Lire tous nos articles sur la résistance dans l’Ouest Aveyron : www.aveyron-resistance.fr par Guy Calmels
Légion des anciens combattants

S’appuyant sur les associations d’anciens combattants de la grande guerre, la « Légion des Anciens Combattants » est créée par la loi du 29 août 1940 et représente les partisans inconditionnels du maréchal Pétain qui lui assigne comme mission de « régénérer la Nation par la vertu de l’exemple du sacrifice de 1914-1918 ». et d’être le meilleur instrument de la révolution nationale . Elle est partout le fer de lance de l’épuration politique qui aboutit au remplacement de centaines de municipalités et bien au delà de ce qu’exigeait la loi du 16 novembre 1940 qui limitait le remaniement aux villes de plus de 2000 habitants.On lui doit des milliers d’enquête sur les personnes qui parfois se sont conclus par des internements emprisonnements et pire. La légion est une imprégnation militariste de la société dont l’armée est le modèle opposé à l’ordre démocratique. Elle est l’expression des droites radicalisées dans les années trente et soucieuses de revanche soit contre le Front populaire, soit contre la république. Les cléricaux réactionnaires y occuperont les positions principales. L’église et les évêques la soutiendront publiquement.

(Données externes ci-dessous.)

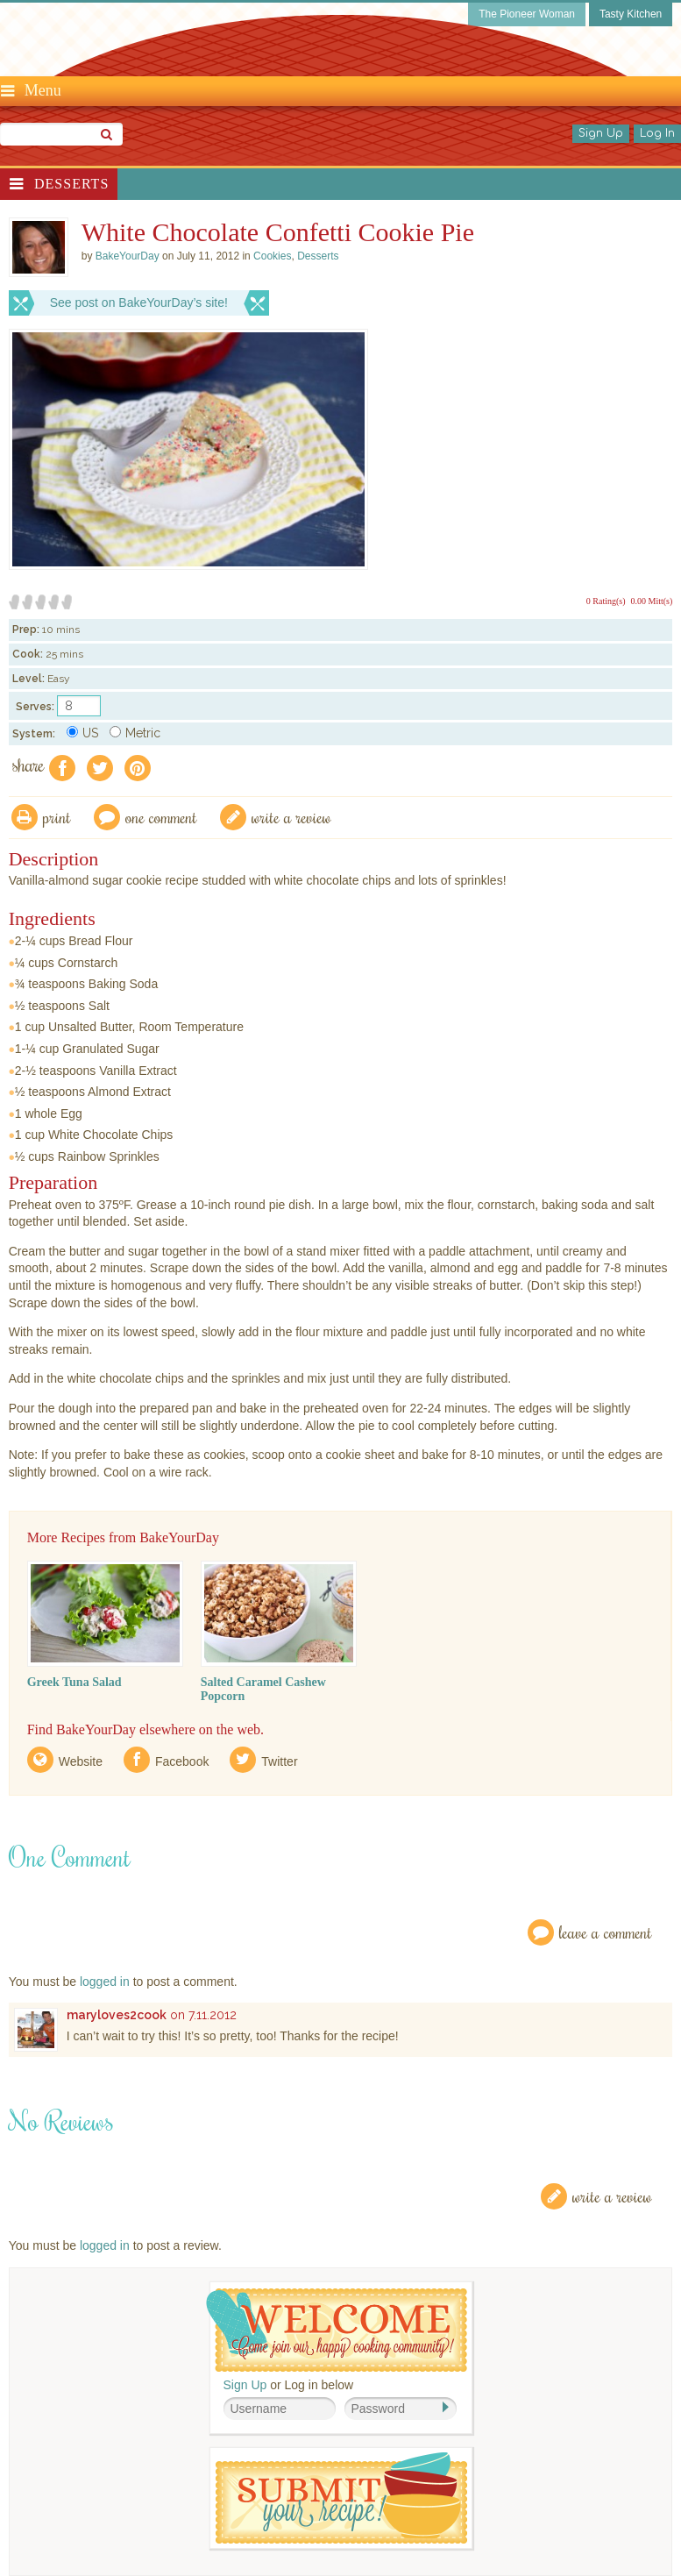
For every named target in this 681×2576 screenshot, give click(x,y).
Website (81, 1761)
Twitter (279, 1761)
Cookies (272, 256)
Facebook (182, 1761)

L’actuel café des colonnes abritait le siège de la Légion


Dans l’Aveyron, sa composition sociologique vient essentiellement du monde agricole majoritaire, des commerçants et artisans, des professions libérales et écclesiastiques). Pierre Mignonac négociant de Rodez (Conseiller municipal de Rodez, tendance PDF, parti politique français de droite conservatrice à tendance nationaliste fondé le 7 juillet 1936 à la suite de la dissolution des Croix-de-Feu,) est nommé président de l’Union départementale

En octobre 1940 : 350 sections communales (307 communes en Aveyron) , dans les plus grandes villes, il y a plusieurs sections. L’analyse de la liste des présidents des 305 sections communales de la légion en Aveyron au 31 décembre 1941 permet de constater sans surprise une nette majorité d’anciens combattants de 1914/1918. De nombreux présidents(44 %) occupent des fonctions d’élus. On compte parmi eux 52 maires, 11 adjoints, 72 conseillers municipaux. 41 de l’ensemble sont issus du monde agricole , puis des commerçants et artisans (12,5 %), des membres des professions libérales (Notaires ,avocats ,médecins des esclésiatiques et des militaires. A l’occasion de la fête du 1 er mai 1941 à Decazeville, un rapport note « Pas d’ouvriers, pas de mineurs, une tiédeur suspecte à l’égard de la Légion »(ADA ,11 MC 7 20)
Le 11 févr 1942 Mignonac est remplacé par le colonel Bernon (Colonel de réserve et ardent soutien de l’Etat français, ancien président des croix de feu de Rodez. Il fut appelé à Vichy pour gérer les Chantiers de Jeunesse après l’arrestation du général de la Porte du Theil . Au cours de l’occupation, la légion perdra l’essentiel de ses adhérents, passant de 16000 à un peu plus de 3000 en 1944.
Service d’ordre légionnaire (SOL)

A l’été 1941 est créé le Service d’ordre légionnaire (SOL) qui est une organisation politique et paramilitaire de choc du régime de Vichy, créé à l’été 1941. Il est le précurseur de la Milice française, créée en janvier 1943. organisation de choc ouverte aux membres de la Légion française des combattants. Ce SOL prône le culte du chef, le rejet de la démocratie, l’antisémitisme, mais aussi la collaboration avec l’occupant bien illustrés par le serment officiel : « […] je jure de lutter contre la démocratie, la lèpre juive et la dissidence gaulliste »Les adhésions de ce SOL seront de quelques 200 en Aveyron. A la libération, dissoute, là encore la Légion des anciens combattant n’a pas été visée par l’épuration judiciaire, trop de gens s’y sont égarés. * La Légion comprend dans le département de l’Aveyron environ 20000 adhérents (note des RG. 14-02-1943. ADA 201 W 73).